A recent study published by the American Journal of Public Health has added key innovations that help nuance a commonly stated finding about LGBT youth: that they are more likely than non-LGBT peers to attempt suicide.While the new study corroborates this finding, it also gathered more targeted information related to the degree of injury inflicted and the race of respondents, reports the University of California Los Angeles' William Institute.
Gathering pencil-and-paper survey answers from over 73,000 teens, ages 13-18, from across the U.S., Wendy B. Bostwick and her team of researchers compared data from the 6,245 self-identified LGBT respondents against the rest of the group.

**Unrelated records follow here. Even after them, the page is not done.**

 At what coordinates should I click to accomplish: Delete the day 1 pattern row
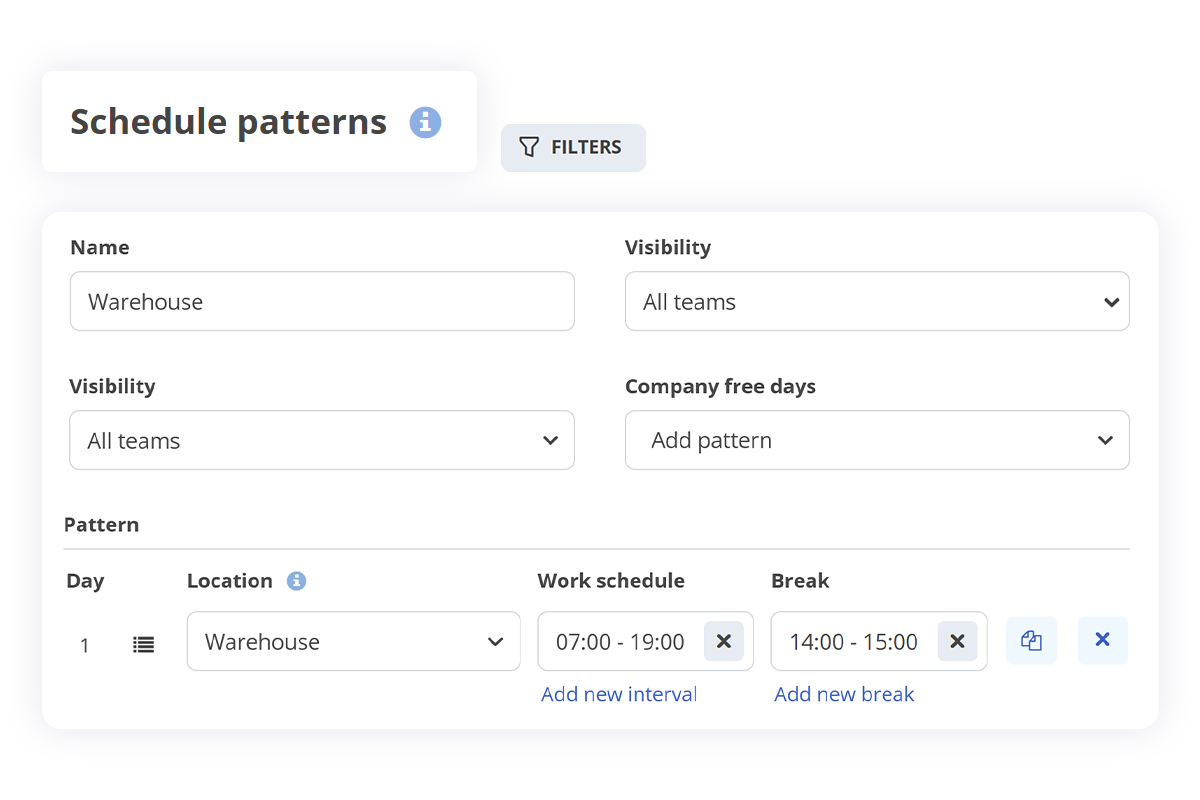[x=1102, y=641]
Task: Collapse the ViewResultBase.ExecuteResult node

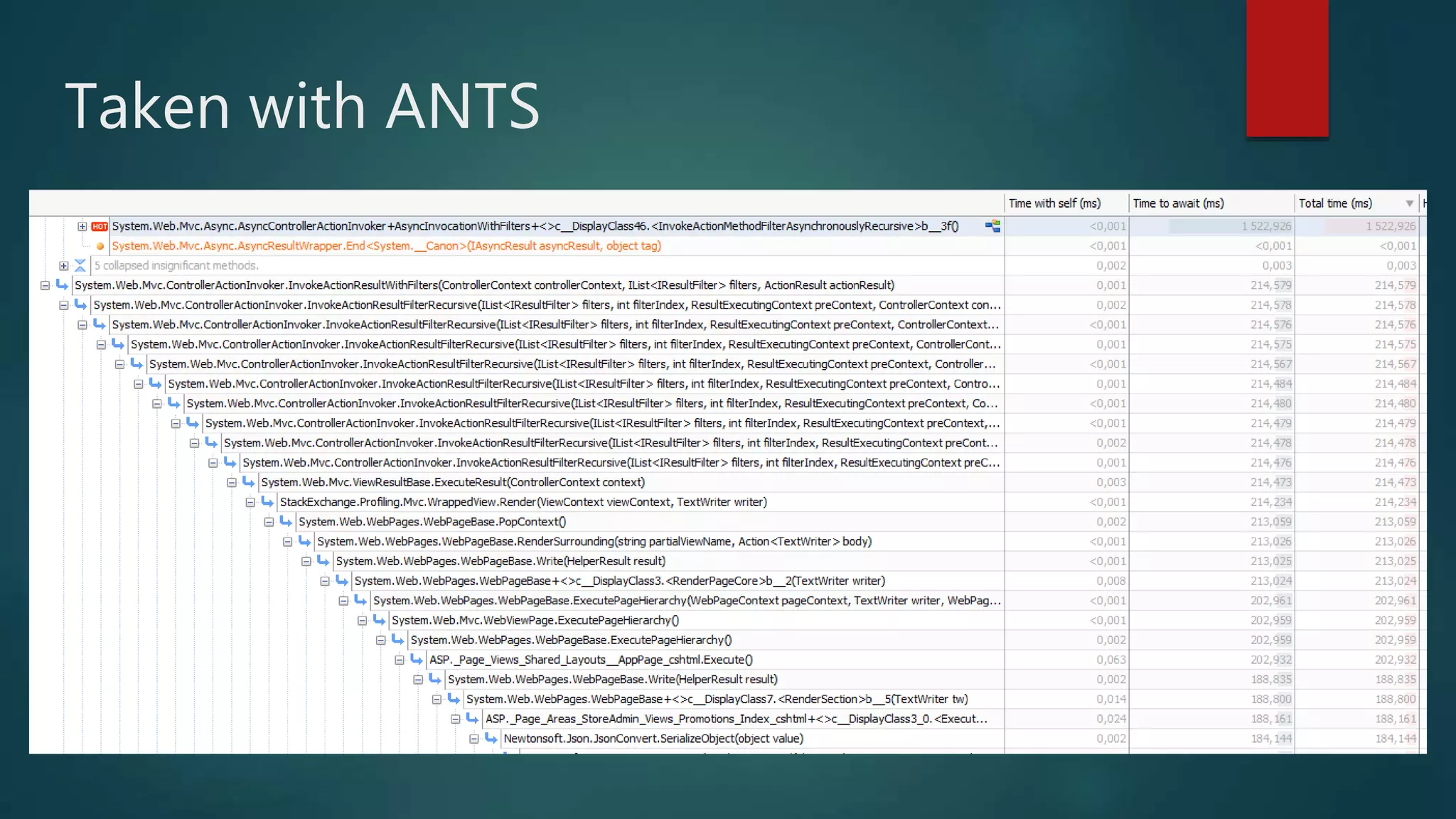Action: pyautogui.click(x=231, y=483)
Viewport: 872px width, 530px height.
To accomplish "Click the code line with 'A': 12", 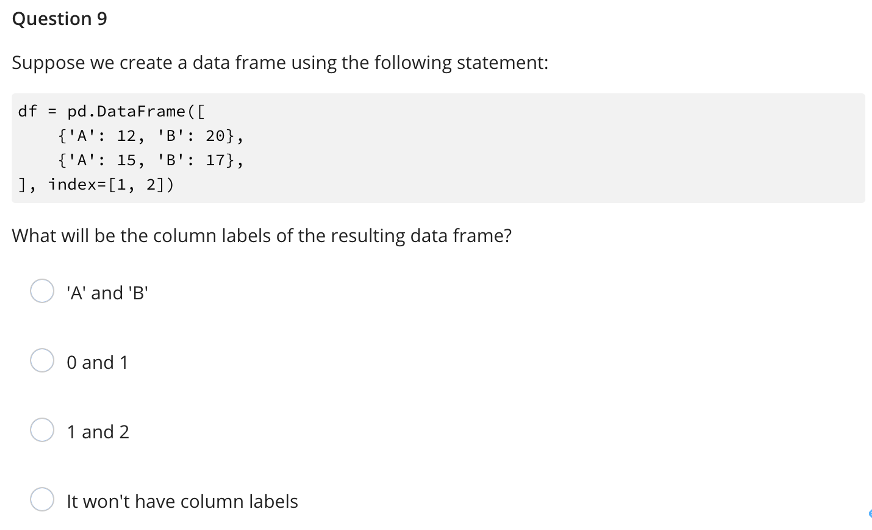I will (150, 136).
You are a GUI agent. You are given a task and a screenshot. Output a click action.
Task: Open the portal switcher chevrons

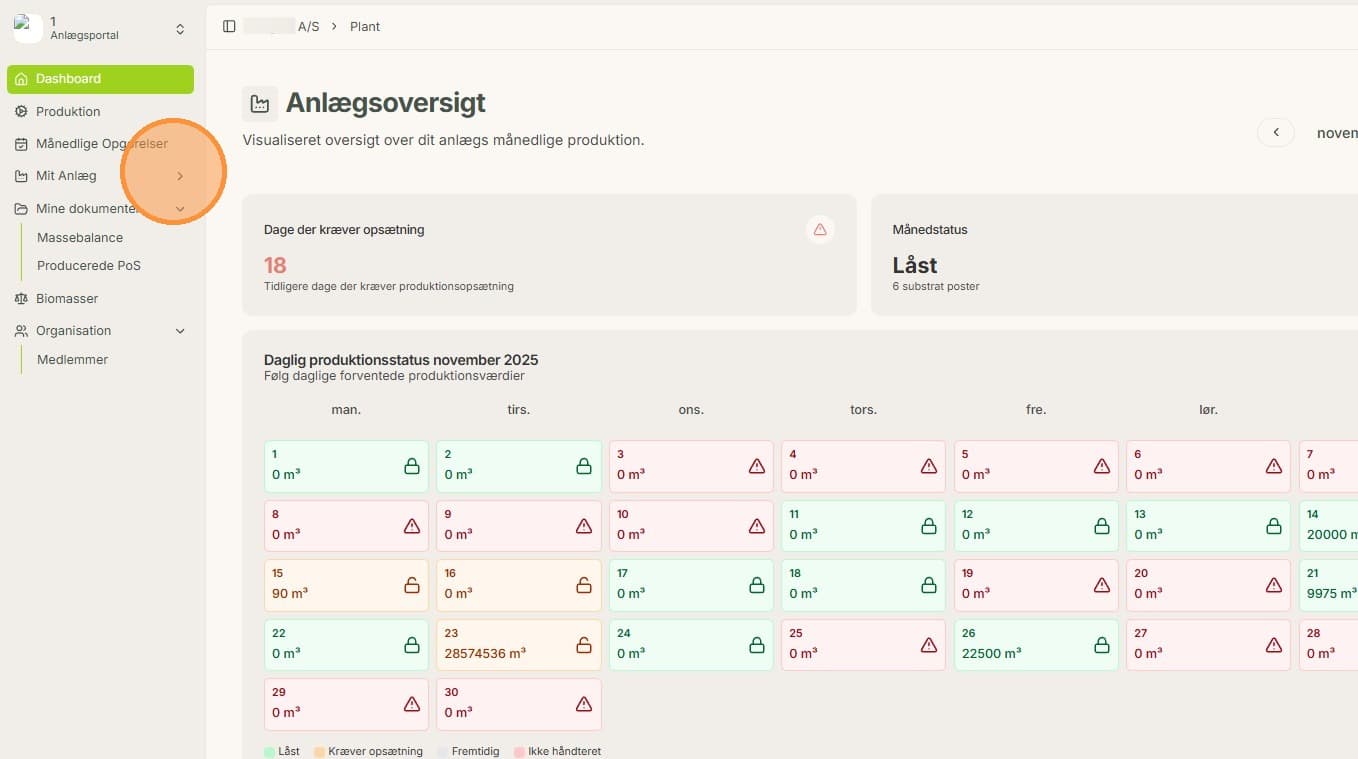click(x=180, y=29)
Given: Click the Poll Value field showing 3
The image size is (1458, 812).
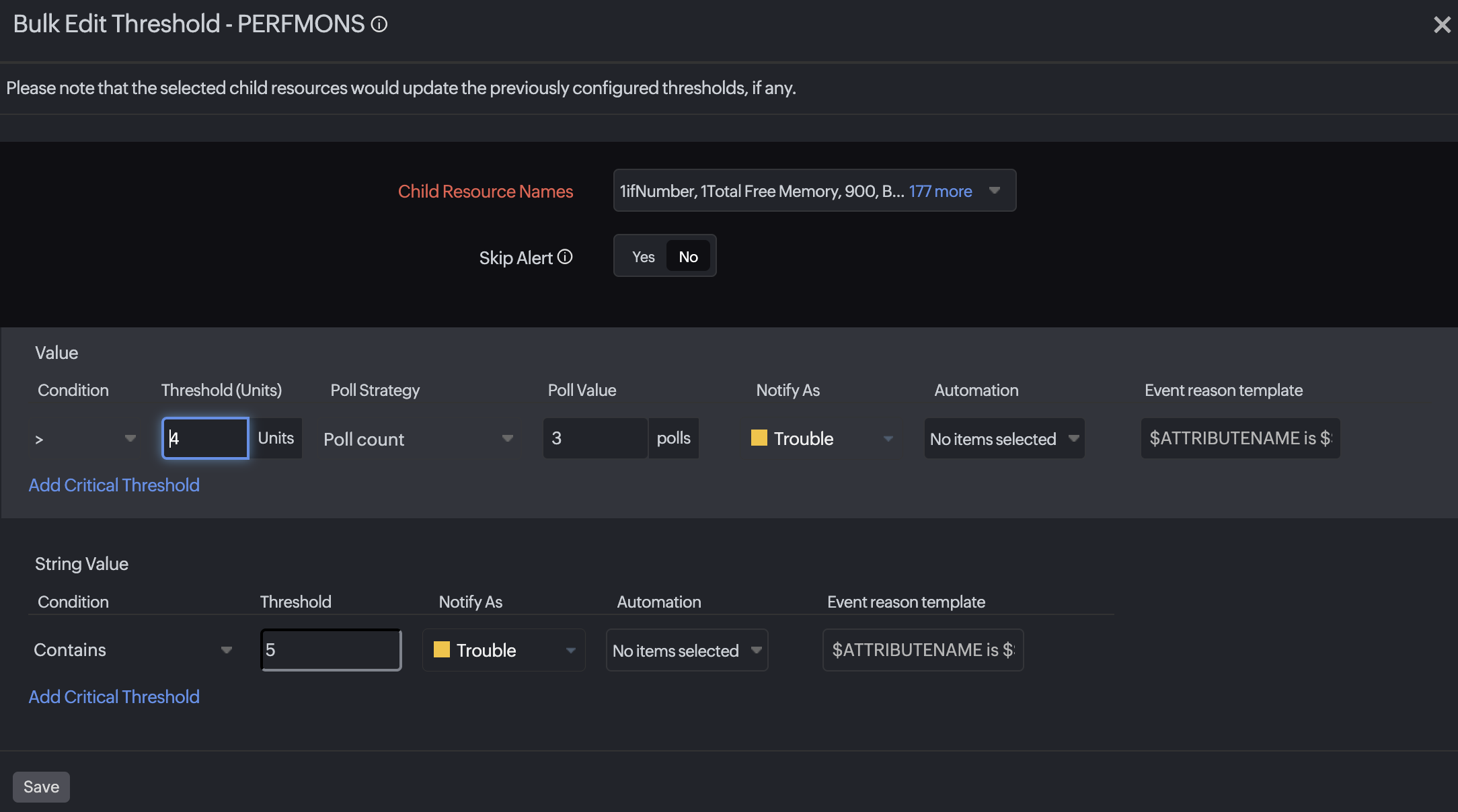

While overall the researchers found LGBT youth over three times more likely to have attempted suicide in the previous year (22 percent compared to six percent of non-LGBT teens), the statistic jumped strikingly higher when researchers considered the seriousness of the suicide attempt, as determined by the resultant injury and required medical treatments. LGBT youth were four times as likely than their non-LGBT peers to have made a seriously injurious or life-threatening suicide attempt (eight percent of LGBT teens versus two percent of those who are not LGBT-identified).
Moreover, these results varied significantly by race. Pointing out the importance of gathering data along several identifiers instead of "lump[ing] LGBT youth of color into one category," LGBT media watchdog group GLAAD explains that "the researchers considered the significance of intersectionality, or having multiple minority identities that operate together."
Compared to white LGBT youth, Latino and Native American/Pacific Islander LGBT youth were more likely to attempt suicide. Particularly striking was a revelation that Latina LGBT girls had a significantly higher prevalence of suicide attempts than youth of any other race; Latino LGBT boys reported feeling sad twice as often as boys of other racial categories.
On the flip side, Black and Asian-American LGBT youth fared better on several outcomes, including suicidal ideation and planning, than their white LGBT counterparts.
"Moving forward," concluded Bostwick, "it will be important for researchers to continue to take into account the unique cultural contexts and backgrounds of LGBT youth to see which factors in the home, school, or cultural environment are protecting certain groups such as Black and Asian-American youth, and leaving Latino youth at greater risk."